Appeal from an order of the District Court of Nassau County, First District (Eric Bjorneby, J.), dated February 10, 2016. The order granted defendant's motion to suppress evidence.
ORDERED that the order is reversed, on the law, and the matter is remitted to the District Court for a new determination of defendant's motion to suppress evidence, following a hearing.
On November 5, 2014, the People charged defendant, in simplified traffic informations, with driving while intoxicated (common law) (Vehicle and Traffic Law § 1192[3] ) and operating an unregistered motor vehicle (Vehicle and Traffic Law § 401[1][a] ), following an automobile accident investigation initiated by Police Officers Brendan McGovern and Christopher Rowe. Officer Brett Fahrbach, who reached the scene shortly before Officer McGovern administered a portable breath test to defendant (which produced a positive reading for a blood alcohol content), administered standardized field sobriety tests, a portion of which Officer McGovern observed. Defendant made incriminatory statements to Officers McGovern and Fahrbach, and, following defendant's arrest, Officers Rowe and McGovern transported defendant to police headquarters, where Officers McGovern and James Laurelli recited to defendant the refusal warnings and recorded defendant's refusal to submit to a chemical test of his blood alcohol content (cf. Vehicle and Traffic Law § 1194[2] [a] ).

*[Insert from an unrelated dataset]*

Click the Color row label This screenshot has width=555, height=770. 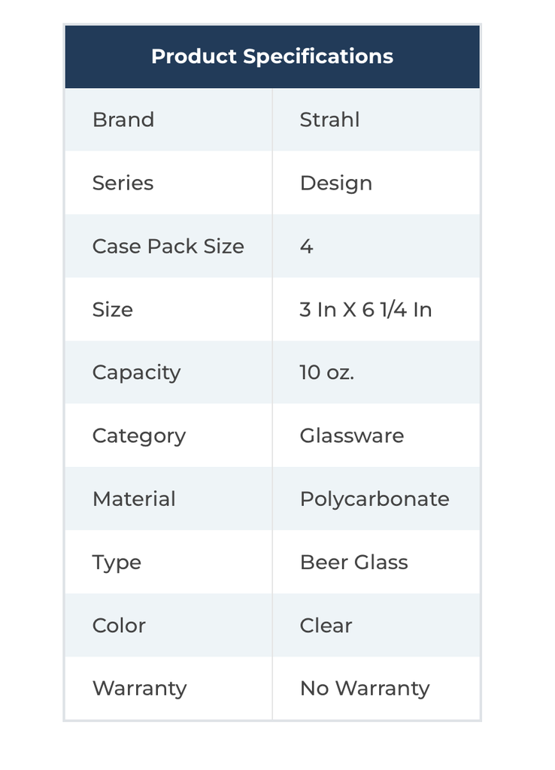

On April 21, 2015, the District Court (Andrew M. Engel, J.) ordered hearings on a motion by defendant to suppress evidence, which were initially scheduled for July 22, 2015. On July 22, 2015, the People were not prepared to proceed with the hearings due to the unavailability of Officer Laurelli, and the court adjourned the hearings to September 1, 2015. On September 1, 2015, although Officers Fahrbach and Laurelli were present, the People stated that they could not present their case without Officer McGovern, a “necessary witness,” who had suffered an injury which required surgery and a period of recuperation. On December 17, 2015, after several further adjournments, the People again stated they were unable to proceed because Officer Fahrbach had been placed on injury leave and Officer McGovern was again indisposed. Assured that Officer Fahrbach would return to active duty by January 20, 2016, Judge Engel granted a further adjournment, to February 10, 2016, and marked the adjournment “final” against the People.

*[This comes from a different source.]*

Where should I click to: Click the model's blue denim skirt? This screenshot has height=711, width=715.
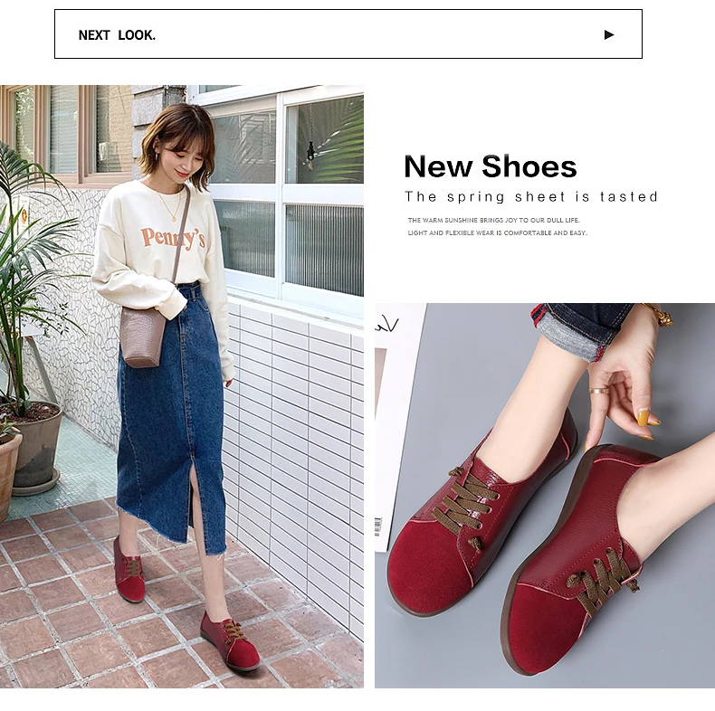coord(172,413)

On February 10, 2016, the prosecutor informed Judge Engel that a necessary witness was again unavailable to testify, whereupon the court adjourned the matter to the afternoon court session before Judge Eric Bjorneby who would be asked “not to continue this hearing to another day” if the People could not present their case. At the commencement of the proceedings before Judge Bjorneby, the prosecutor informed the court that they would begin the hearings with Officer Laurelli, their only available witness, whose testimony, they conceded, would be brief; that Officer Fahrbach remained on injury leave; that Officer McGovern remained at home with a sick child but would appear on the following day; that attempts to contact Officer Rowe had been unsuccessful; and that the People had determined that they would proceed without Officer Fahrbach's testimony. Judge Bjorneby stated that he would not contravene Judge Engel's order that the adjournment be deemed final as of that day, and granted the motion to suppress evidence.

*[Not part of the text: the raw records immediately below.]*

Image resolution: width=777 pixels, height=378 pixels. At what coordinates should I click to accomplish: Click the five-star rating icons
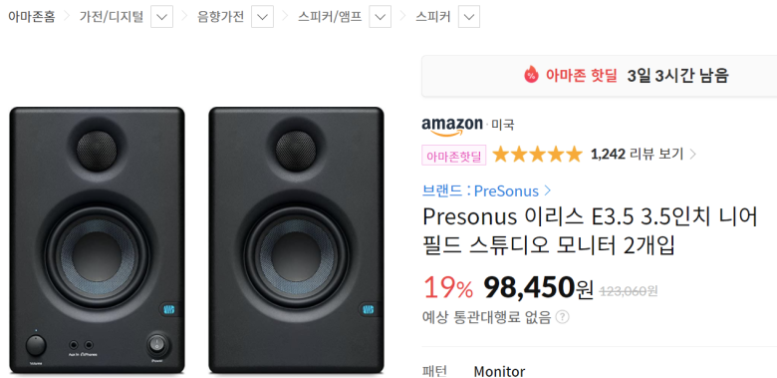pyautogui.click(x=537, y=155)
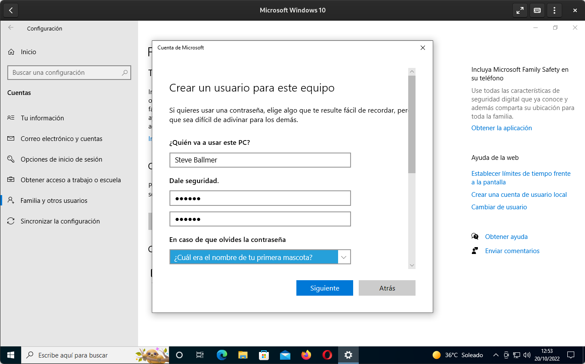Click the username field containing Steve Ballmer
Screen dimensions: 585x364
(x=260, y=160)
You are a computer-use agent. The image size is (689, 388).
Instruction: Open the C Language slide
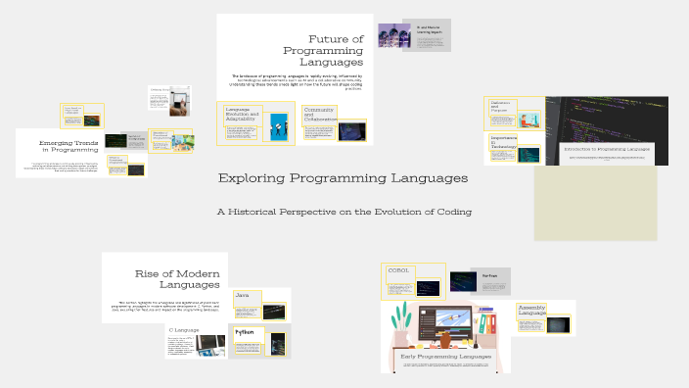(x=197, y=341)
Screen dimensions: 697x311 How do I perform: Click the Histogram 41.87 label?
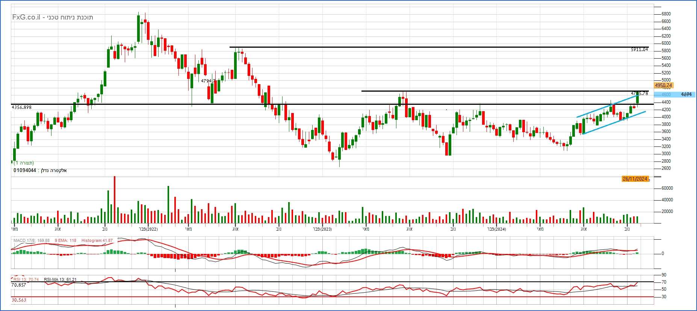97,240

The People's motion for leave to reargue the suppression order was denied, and consequently, the matters asserted therein are not before us (cf. CPLR 5517[b]; People v. Davis, 277 A.D.2d 462, 462, 716 N.Y.S.2d 712 [2000]; People v. Carley, 248 A.D.2d 548, 549, 669 N.Y.S.2d 870 [1998] ).
On appeal, asserting that they cannot prosecute the case absent the suppressed evidence (see CPL 450.50), the People argue, among other things, that Judge Bjorneby's order amounted to an “unauthorized dismissal” of the prosecution and that, in any event, the refusal to grant the requested adjournment represented an abuse of discretion.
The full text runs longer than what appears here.